§ **WRITTEN INSTRUCTION**
Pick out every line in the listing below that contains the word "width", and copy each of those lines in full.

§ **RECORD LIST**
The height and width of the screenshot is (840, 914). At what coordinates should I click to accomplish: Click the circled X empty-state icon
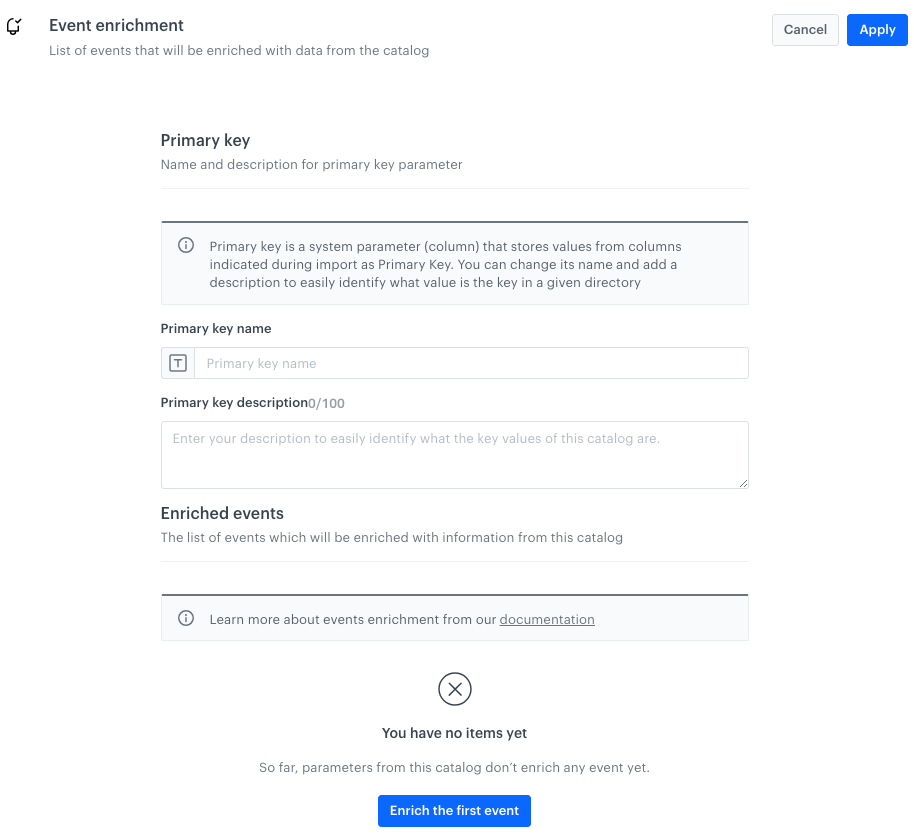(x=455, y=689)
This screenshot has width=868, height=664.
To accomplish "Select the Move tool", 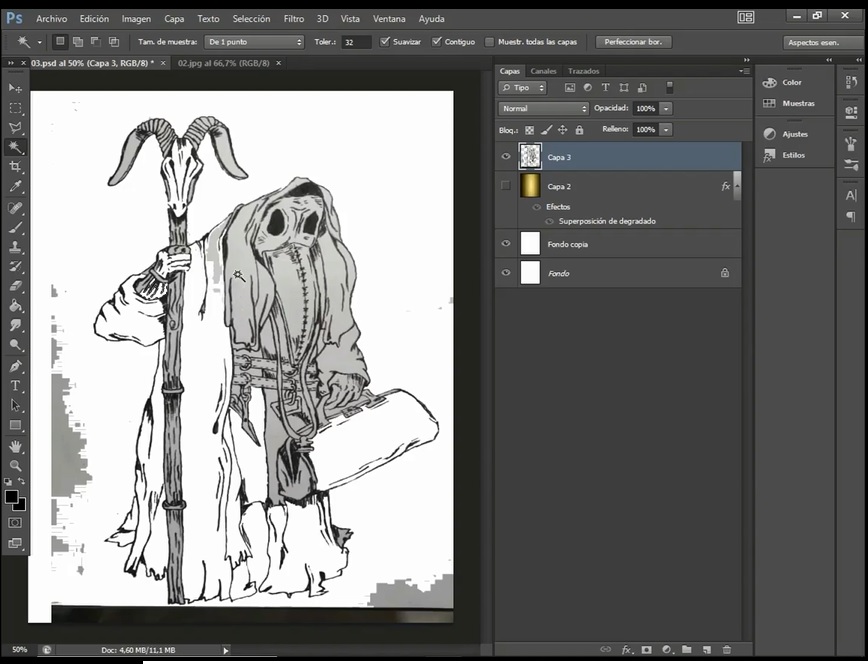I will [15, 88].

* * *

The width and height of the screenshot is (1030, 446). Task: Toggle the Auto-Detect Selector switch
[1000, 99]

§ **FINISHED EXERCISE**
The height and width of the screenshot is (840, 914). At what coordinates should I click to accomplish: Click the circled X empty-state icon
This screenshot has width=868, height=664.
The width and height of the screenshot is (1030, 446). Task: Toggle the Auto-Detect Selector switch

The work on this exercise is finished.